I originally wrote this on Friday and couldn’t get results from youtube-dl’s website or The Pirate Bay, regardless of whether I used the site: operator. I’m able to get results from both of them now. Perhaps this was simply a temporary issue without any intent to remove the aforementioned sites or maybe this is just a convenient excuse after they saw a bit of backlash from the removal.

➝ Source: torrentfreak.com

DuckDuckGo Down-Ranking Sites ‘Associated With Russian Disinformation’ ➝

Tom Parker, writing for Reclaim the Net:

The founder of DuckDuckGo, a Google-alternative search engine that has touted its “unbiased” search results for years, has announced that it has started down-ranking sites based on whether they’re deemed to be associated with Russian disinformation.

This piece does a pretty good job of pointing out the concern with this change where most others have missed the point.
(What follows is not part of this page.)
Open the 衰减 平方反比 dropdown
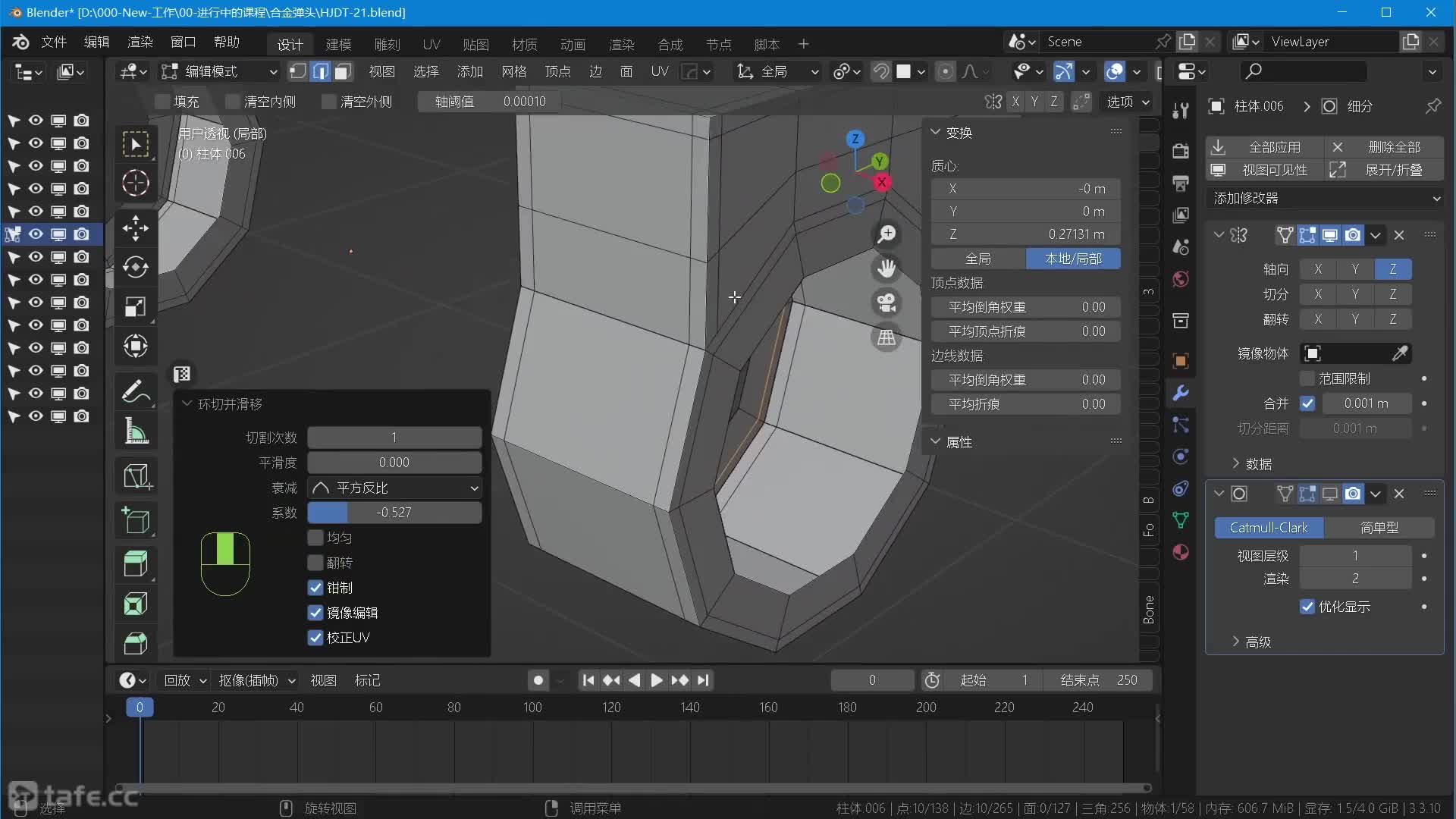This screenshot has width=1456, height=819. click(394, 488)
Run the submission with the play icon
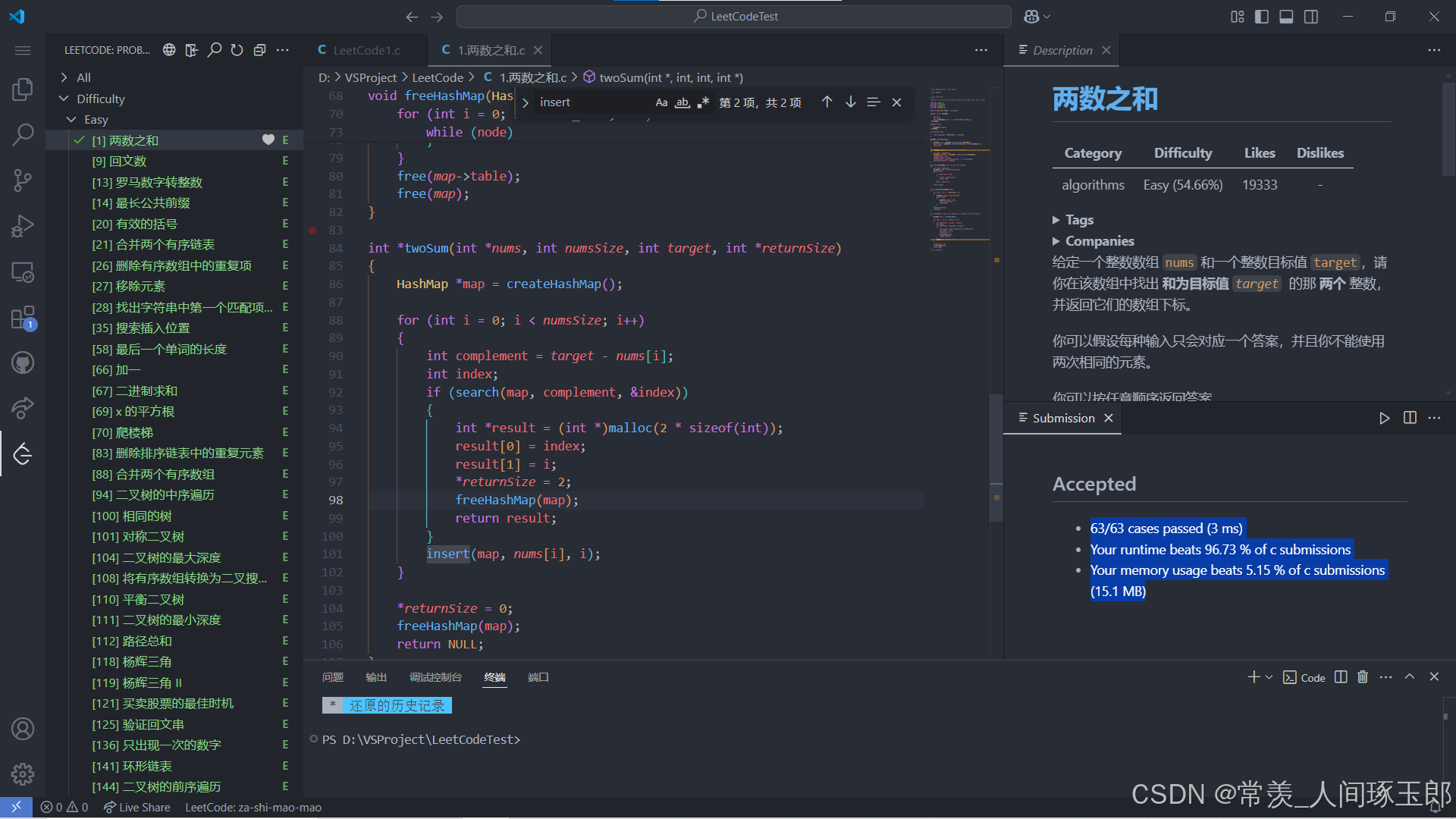The image size is (1456, 819). 1384,418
We want search engines to rank results based on relevancy and that can be determined by numerous factors. That’s literally what search engines do. But they’re making a determination as to whether or not a piece of content is “disinformation” and then down-ranking content based on that. That’s an editorial decision.

And what if they’re wrong? What if they down-rank content that is later found to be true? What if someone is specifically looking for “disinformation” content for research purposes — to see what the opposing perspective has to say in order to better form their opinions or to point at the absurdity?

While this certainly isn’t the end of DuckDuckGo, I wouldn’t consider it to be a positive change. It’s one of the reasons (along with privacy concerns and a dislike of centralization of power/influence) that I moved away from Google so many years ago. I would prefer to make my own decisions on these types of matters.

I don’t use DuckDuckGo directly anymore, that changed last year when I started self-hosting SearX. But I still use DuckDuckGo as one of the search engines powering SearX’s results. I don’t expect this news will change that because the results I get are still much better with DuckDuckGo included than without them.

I still have my eye on Brave Search, though. 92% of their results across all users comes from their own index and they don’t filter results for editorial reasons. I’m not sure if I’m ready to switch to them, but I like a lot of what they’re doing in this space.

➝ Source: reclaimthenet.org

Google Search Is Dying ➝

I haven’t used Google as my default search engine in many years, but every time I do, it’s a disappointing experience. But I would add that web search in general is in a pretty poor state. The web is filled with sites that spend more time on SEO than they do on content and the quality of search results reflects that.

➝ Source: mjtsai.com

Brave Search Beta Now Available ➝

From Brave’s weblog:

Starting today, online users have a new independent option for search which gives them unmatched privacy. Whether they are already Brave browser users, looking to expand their online privacy protection with the all-in-one, integrated Brave Search in the Brave browser, or users of other browsers looking for the best-in-breed privacy-preserving search engine, they can all use the newly released Brave Search beta that puts users first, and fully in control of their online experience. Brave Search is built on top of a completely independent index, and doesn’t track users, their searches, or their clicks.

It seems like a competent search engine, but I’ve been using SearX lately — a self-hosted meta search engine — and haven’t found many reasons to look elsewhere.

➝ Source: brave.com

Brave Acquires Tailcat to Power Privacy-Focused Search Engine ➝

From the announcement:

Under the hood, nearly all of today’s search engines are either built by, or rely on, results from Big Tech companies. In contrast, the Tailcat search engine is built on top of a completely independent index, capable of delivering the quality people expect, but without compromising their privacy. Tailcat does not collect IP addresses or use personally identifiable information to improve search results.

I signed up for the waitlist. I’ve been using DuckDuckGo for years and have been very happy, but I’ll still give this alternative a try to see how it compares.